Assumes C++20, mostly because that's what I currently use. Header-only, no external dependencies.
The main purpose is to let me get the data from certain Steam webpages, so that's also my main "testing".
I still made this a separate project, so I can maybe use it in other projects as well. Thus, I'm somewhat interested in fixing problems with other pages... if it's not too much work.
None. It works with some pages, and fails for others.
- No CDATA... yet
- doesn't handle "tag soup" and other invalid markup; this might be complicated to do
- the list of named character references is woefully incomplete
- no detail information on errors
- assumes UTF-8 input, and creates UTF-8 output
- no query functions -- just walk through the tree yourself, or use the callbacks
- probably not a benchmark winner
If you have an UTF-8 encoded webpage, parse it like this:
#include "HTMLParser/Parser.hpp"
void example()
{
std::string html="…";
...
HTMLParser::Parser parser(html);
HTMLParser::Tree::Document document=parser.parse();
}
Refer to the HTMLParser/Tree.hpp
file for the document data; it should be rather straightforward.

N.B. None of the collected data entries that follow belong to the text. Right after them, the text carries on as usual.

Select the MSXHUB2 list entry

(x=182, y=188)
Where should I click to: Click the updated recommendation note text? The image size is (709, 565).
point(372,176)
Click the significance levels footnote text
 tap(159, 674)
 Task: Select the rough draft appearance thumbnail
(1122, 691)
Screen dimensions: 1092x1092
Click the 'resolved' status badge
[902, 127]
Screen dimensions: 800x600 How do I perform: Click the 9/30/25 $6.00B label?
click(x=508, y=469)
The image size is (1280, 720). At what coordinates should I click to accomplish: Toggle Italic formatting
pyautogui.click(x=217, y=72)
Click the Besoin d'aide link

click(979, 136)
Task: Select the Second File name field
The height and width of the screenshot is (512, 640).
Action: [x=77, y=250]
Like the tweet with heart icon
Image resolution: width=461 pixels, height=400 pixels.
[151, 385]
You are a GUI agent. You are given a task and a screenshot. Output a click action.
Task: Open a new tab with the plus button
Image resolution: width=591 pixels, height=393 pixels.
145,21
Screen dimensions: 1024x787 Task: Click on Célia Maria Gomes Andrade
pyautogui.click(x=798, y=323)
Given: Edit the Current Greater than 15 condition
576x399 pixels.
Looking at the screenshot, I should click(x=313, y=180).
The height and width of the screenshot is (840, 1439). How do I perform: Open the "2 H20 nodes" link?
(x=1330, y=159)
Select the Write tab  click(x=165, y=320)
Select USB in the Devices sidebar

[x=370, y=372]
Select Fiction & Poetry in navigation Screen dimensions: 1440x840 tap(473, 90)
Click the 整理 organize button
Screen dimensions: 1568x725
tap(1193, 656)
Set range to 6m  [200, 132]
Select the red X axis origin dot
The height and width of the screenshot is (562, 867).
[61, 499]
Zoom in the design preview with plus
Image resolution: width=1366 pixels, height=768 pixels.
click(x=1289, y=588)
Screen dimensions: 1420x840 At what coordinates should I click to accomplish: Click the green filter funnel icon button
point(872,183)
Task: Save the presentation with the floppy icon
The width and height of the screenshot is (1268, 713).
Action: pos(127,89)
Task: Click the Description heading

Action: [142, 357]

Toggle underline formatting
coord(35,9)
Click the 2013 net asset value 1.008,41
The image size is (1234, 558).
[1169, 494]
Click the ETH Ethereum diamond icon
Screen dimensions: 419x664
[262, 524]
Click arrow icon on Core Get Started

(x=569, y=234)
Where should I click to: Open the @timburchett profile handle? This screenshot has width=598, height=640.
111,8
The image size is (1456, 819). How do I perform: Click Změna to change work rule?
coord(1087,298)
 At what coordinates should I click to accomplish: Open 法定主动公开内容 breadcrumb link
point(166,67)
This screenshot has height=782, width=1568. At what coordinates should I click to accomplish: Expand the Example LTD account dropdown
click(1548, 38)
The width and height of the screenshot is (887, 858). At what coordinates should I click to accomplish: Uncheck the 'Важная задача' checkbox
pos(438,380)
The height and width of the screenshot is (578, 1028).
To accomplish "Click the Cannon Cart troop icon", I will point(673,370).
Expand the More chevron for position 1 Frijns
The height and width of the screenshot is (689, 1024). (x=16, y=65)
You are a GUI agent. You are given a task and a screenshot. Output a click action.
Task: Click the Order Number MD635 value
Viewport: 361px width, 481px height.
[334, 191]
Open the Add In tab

You can also subclass the Parser
class to learn about elements when they are created:
class MyParser : public HTMLParser::Parser
{
using Parser::Parser;
public:
virtual ~MyParser() =default;
virtual void startElement(const HTMLParser::Tree::Element& element) override
{
}
virtual void endElement(const HTMLParser::Tree::Element& element) override
{
}
};
This lets you build lookup structures as elements are created (of course, you can just walk through the tree afterwards instead).
startElement
is called right after reading the start tag. Your element will have a parent
, but children will not be available.
endElement
is called after reading the end tag. This means the children list will be completed as well.
Note: for both calls, even the html
element at the top of the document will have a parent
pointer, which is pointing to an element with no name. This is a parsing artifact; it will not appear in the final document tree.